Toni Cowan-Brown : NationBuilder a développé une plateforme et des solutions qui s’appuient
sur le modèle « leadership » et « organising », sur l’idée que ce que vous voulez faire, vous
n’allez pas pouvoir y parvenir sans l’aide de vos militants. NationBuilder permet de pouvoir
récolter des informations utiles sur vos électeurs, militants, fans… Le logiciel intègre des
données recueillies par les militants lors des porte-à-porte et lors des opérations de mobilisation :
événement, formulaire sur le web, etc. Toute action réalisée sur le site de campagne est conserver
et ajouter au profil de cette personne. On intègre aussi les informations accessibles publiquement
sur Twitter. L’idée est d’enrichir toutes les données dont nos clients disposent afin qu’ils
disposent de fichiers pertinents et utilisables et puissent ensuite développer une stratégie et faire
une campagne ciblée. Les données viennent de nos clients. On ne fournit pas les données. Elles
ne nous appartiennent pas et on ne les revend pas. On aide nos clients à remettre la main sur leurs
données pour pouvoir les utiliser de façon stratégique.
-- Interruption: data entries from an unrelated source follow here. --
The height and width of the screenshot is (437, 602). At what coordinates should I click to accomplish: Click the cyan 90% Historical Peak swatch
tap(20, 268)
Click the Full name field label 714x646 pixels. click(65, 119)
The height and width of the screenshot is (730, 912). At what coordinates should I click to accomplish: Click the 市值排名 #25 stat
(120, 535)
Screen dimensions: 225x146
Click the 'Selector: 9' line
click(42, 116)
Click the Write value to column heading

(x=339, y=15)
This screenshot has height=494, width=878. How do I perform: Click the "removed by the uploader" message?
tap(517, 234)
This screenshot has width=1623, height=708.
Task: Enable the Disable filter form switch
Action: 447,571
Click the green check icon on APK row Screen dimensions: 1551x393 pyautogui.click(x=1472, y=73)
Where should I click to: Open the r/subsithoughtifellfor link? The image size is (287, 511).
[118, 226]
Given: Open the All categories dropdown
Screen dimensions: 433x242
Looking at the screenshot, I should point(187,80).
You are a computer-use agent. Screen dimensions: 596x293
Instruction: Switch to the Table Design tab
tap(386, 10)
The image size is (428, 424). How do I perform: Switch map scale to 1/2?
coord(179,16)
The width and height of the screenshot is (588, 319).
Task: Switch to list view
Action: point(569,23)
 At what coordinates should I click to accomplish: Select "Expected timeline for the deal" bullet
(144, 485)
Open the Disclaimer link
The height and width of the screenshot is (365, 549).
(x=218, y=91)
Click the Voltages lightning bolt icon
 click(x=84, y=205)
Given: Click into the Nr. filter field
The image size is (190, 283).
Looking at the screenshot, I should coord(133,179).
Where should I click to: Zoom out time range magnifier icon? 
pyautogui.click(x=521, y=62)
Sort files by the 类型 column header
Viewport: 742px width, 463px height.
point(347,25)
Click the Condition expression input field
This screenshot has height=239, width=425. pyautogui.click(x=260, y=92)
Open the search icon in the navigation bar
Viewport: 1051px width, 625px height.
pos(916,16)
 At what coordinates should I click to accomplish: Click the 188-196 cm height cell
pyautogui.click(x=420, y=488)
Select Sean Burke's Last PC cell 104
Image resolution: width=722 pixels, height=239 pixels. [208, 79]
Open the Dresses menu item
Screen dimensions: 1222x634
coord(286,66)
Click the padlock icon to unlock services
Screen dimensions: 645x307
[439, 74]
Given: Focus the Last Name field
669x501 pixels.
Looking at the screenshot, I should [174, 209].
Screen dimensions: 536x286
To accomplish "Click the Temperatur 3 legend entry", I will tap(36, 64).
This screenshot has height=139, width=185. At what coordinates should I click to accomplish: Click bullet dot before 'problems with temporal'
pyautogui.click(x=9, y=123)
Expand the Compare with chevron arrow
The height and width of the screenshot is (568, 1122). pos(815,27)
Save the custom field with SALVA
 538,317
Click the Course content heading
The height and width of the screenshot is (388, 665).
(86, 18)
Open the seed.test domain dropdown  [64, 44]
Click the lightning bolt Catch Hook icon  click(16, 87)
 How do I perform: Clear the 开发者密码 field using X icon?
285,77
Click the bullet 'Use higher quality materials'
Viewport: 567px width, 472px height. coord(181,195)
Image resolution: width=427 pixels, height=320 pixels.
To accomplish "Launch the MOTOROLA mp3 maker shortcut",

Fabrice Rivière : Chez LMP, nous avons constitué une base de données unique en France qui
recense, pour plus de 60 000 quartiers, l’ensemble des résultats électoraux depuis 2007 et plus
d’une centaine de variables socio-démographiques issues du recensement. Ce sont des données
publiques qui sont accessibles depuis quelques années seulement grâce au mouvement d’Open
Data. L’idée du logiciel est de gagner du temps et de l’efficacité dans l’organisation des
campagnes électorales. D’abord, il permet de visualiser sur un module de cartographie
l’ensemble des analyses réalisées et notamment le ciblage jusqu’au niveau du bureau de vote.
L’outil propose ensuite plusieurs modules opérationnels pour organiser les actions de campagne
sur le terrain et notamment un éditeur de « feuille de route » pour faciliter le porte à porte des
4. militants. Le volet « CRM » permet aussi d’animer sa base de volontaires pendant la campagne
et de leur envoyer des courriels et SMS personnalisés. L’outil permet également de garder la
trace des échanges avec les électeurs, afin de développer une relation personnalisée avec chacun
d’eux. Enfin, une application mobile permet aux militants sur le terrain de faire remonter les
informations directement à l’équipe de campagne.